For national professional societies, the greater issue may be how best to participate proactively in the P4P process and how to define their roles. Should SHM be involved in developing new standards of care for areas where we have crucial roles (e.g., transitions of care, end-of-life care) or should we simply critique the efforts of others? Is our role to be the patients’ advocate at any cost, or do we have a responsibility to stand up for the young and evolving discipline of hospital medicine? Is SHM’s main role to be a communicator to our nation’s hospitalists about what the new rules and standards will be, or should SHM develop educational resources to help hospitalists act as leaders in the implementation of the rules that flow out of this complex process?
Just as important is to try to understand where SHM can be most effective. As hospitals have seen a huge growth in the data they must collect and report on, so too has SHM observed a proliferation of organizations cropping up to take their place as key players in the P4P arena. SHM can’t be everywhere, so we have chosen to enter where we feel we can make the most impact.

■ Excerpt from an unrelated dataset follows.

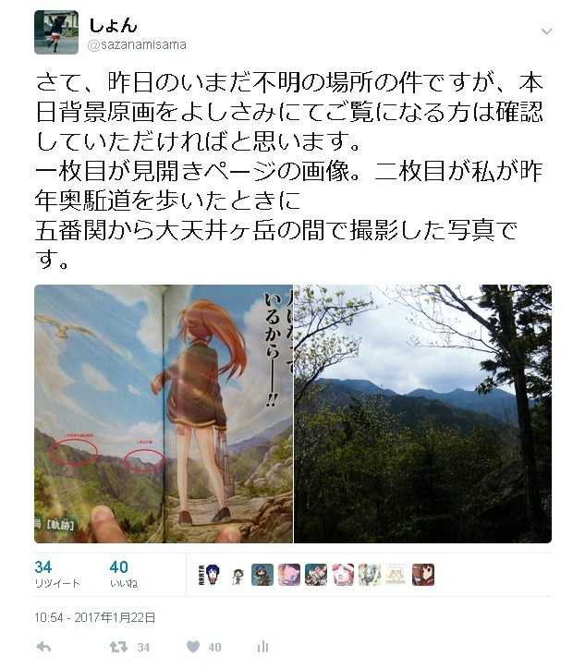The width and height of the screenshot is (585, 669).
Task: Like the tweet with heart icon
Action: point(193,647)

Hospitalists’ Role in Improving Quality
First, SHM has created a working group on Performance and Standards to coordinate all of our relationships in this rapidly evolving and growing field. SHM has hired Jill Epstein to be the dedicated staff for this effort. SHM has decided to actively participate with the AMA Physician Consortium for Performance Improvement (PCPI) because this is where most of the specialties of medicine come together to develop and assess performance standards.
SHM is also becoming more active at the National Quality Forum (NQF), where groups such as the PCPI submit their standards for acceptance. SHM has nominated hospital medicine leaders for the NQF Steering Committee as well as for its Technical Advisory Panels on Patient Safety, Anesthesia and Surgery, and Pediatrics. The Centers for Medicare and Medicaid Services and Congress will look to NQF as a national clearinghouse for performance measurements.
SHM has had a good working relationship with the Joint Commission on Accreditation of Healthcare Organizations (JCAHO) for years. Now, SHM looks to expand our work with JCAHO as their role in standard setting and accreditation evolves.
In this complex arena, SHM is constantly looking for other professional medical societies with similar interests and values with which to share information and strategies. SHM has found the American College of Physicians, the American Geriatrics Society, the Society of Critical Care Medicine, the American College of Chest Physicians (ACCP), and others particularly open and helpful.
But SHM won’t be content with just helping to set the standards. We believe hospitalists have a unique role in implementing change. Beginning with our Leadership Academies, which train those who can lead and manage change, SHM has also introduced a quality improvement precourse at our annual meetings, as well as the practical Resource Rooms on our Web site, which have 100-page detailed workbooks to guide hospitalist leaders in quality improvement projects in DVT and diabetes. Under the leadership of Greg Maynard, MD, of University of California at San Diego (UCSD) and Jason Stein, MD, of Emory University Hospital, Atlanta, with staff leadership by Kathleen Kerr of UCSF, SHM has just launched its DVT Mentored Implementation project, in which we will guide, support, and mentor 30 hospital medicine leaders to improve patient care at their local institutions.
SHM is actively partnering with the Institute for Healthcare Improvement (IHI) to train and support the hospitalists who will leverage IHI’s “100K Lives Saved” campaign. These hospitalist leaders will act as change agents for further quality improvements on a local level.